How-To: Continuously Monitor System Load And Track Down Resource Hogs

I’ve been using Linux for 12+ years. In all that time I’d never used, or even heard of, a program called tload. tload is similar to the top program, in that is sits running in your terminal, showing you the current system load.

tload gives you a basic text “graph” of the current system load average. It uses data from /proc/loadavg to operate. If you’re really into how tload operates, check out this post by Baron Schwartz.

I’ll usually open up a connection to a server via SSH and just let tload run for a while. If the load gets to be too high, I’ll usually use top to see which processes are sucking up all my resources, processor resources typically. I usually just run top like so:
top -H

After that, there’s a couple commands that I use to find how many threads are running under a specific user or under a specific service. To find the users (5 in this case) with the largest number of threads running under them, run the following:
ps aux | awk '{print $1}' | sort | uniq -c | sort -nk1 | tail -n5

To get the processes with the most threads running under them, run the code below. It’ll also show the top 5 processes. Change the tail -n5 part to tail -n10 to see the top 10 instead.
ps aux | awk '{print $11}' | sort | uniq -c | sort -nk1 | tail -n5

That’s really all I use when I encounter extremely high loads, whatever the reason may be.
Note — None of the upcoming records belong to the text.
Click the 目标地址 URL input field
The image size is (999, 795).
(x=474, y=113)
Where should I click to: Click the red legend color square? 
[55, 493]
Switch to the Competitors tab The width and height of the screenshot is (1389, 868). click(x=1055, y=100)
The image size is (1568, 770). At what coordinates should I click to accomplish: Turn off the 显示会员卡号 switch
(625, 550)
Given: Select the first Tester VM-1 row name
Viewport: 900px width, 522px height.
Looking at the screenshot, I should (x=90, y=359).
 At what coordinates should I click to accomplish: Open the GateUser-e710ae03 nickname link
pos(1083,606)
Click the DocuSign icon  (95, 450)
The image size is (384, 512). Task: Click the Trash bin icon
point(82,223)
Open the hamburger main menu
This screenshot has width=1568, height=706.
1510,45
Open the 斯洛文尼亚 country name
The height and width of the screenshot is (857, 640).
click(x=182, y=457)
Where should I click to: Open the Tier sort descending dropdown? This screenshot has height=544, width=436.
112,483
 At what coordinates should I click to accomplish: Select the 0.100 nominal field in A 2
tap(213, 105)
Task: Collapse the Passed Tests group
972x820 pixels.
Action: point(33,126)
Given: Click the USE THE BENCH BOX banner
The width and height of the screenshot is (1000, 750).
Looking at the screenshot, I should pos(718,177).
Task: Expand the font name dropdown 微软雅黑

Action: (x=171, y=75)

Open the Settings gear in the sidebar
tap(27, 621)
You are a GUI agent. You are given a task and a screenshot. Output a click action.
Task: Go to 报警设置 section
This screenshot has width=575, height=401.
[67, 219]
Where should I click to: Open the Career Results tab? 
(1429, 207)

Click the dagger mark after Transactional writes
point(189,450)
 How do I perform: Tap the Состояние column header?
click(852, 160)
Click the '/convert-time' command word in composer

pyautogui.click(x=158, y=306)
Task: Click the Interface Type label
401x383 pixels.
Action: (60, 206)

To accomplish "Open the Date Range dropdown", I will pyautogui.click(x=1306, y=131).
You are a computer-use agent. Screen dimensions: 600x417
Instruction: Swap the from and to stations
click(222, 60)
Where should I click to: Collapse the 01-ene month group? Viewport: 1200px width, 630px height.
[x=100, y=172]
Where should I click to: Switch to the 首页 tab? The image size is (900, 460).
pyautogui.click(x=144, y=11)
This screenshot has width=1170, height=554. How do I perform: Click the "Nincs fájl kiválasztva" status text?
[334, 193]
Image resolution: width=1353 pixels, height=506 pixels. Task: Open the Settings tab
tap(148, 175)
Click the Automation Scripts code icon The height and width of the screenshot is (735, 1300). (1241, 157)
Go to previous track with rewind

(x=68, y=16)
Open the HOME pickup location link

They should work nicely for you too. tload comes bundled with pretty much every linux distribution in existence. And from the info you gather with top and the awk commands above, you can easily narrow down what the issue is. Figuring out why that issue is happening in the first place is an entirely different story though.

There’s one other really good method involving top that is discussed at The code example they give is top -b -i -n 20 >> ./top_procs. It basically saves information from top into a file, top_procs, and runs the top command 20 times. They describe it better than I do.

What that does is tell TOP to run in “batch” mode (not look for any user input), show only running processes, loop 20 times, and append the output to the file /top_procs. Run that command when you are experiencing a high server load. Then you can view the contents of that file to tell you some information.

So that’s that. Should be relatively easy for you to track down what’s causing high load on your vps, server, desktop, or whatever other linux system you use.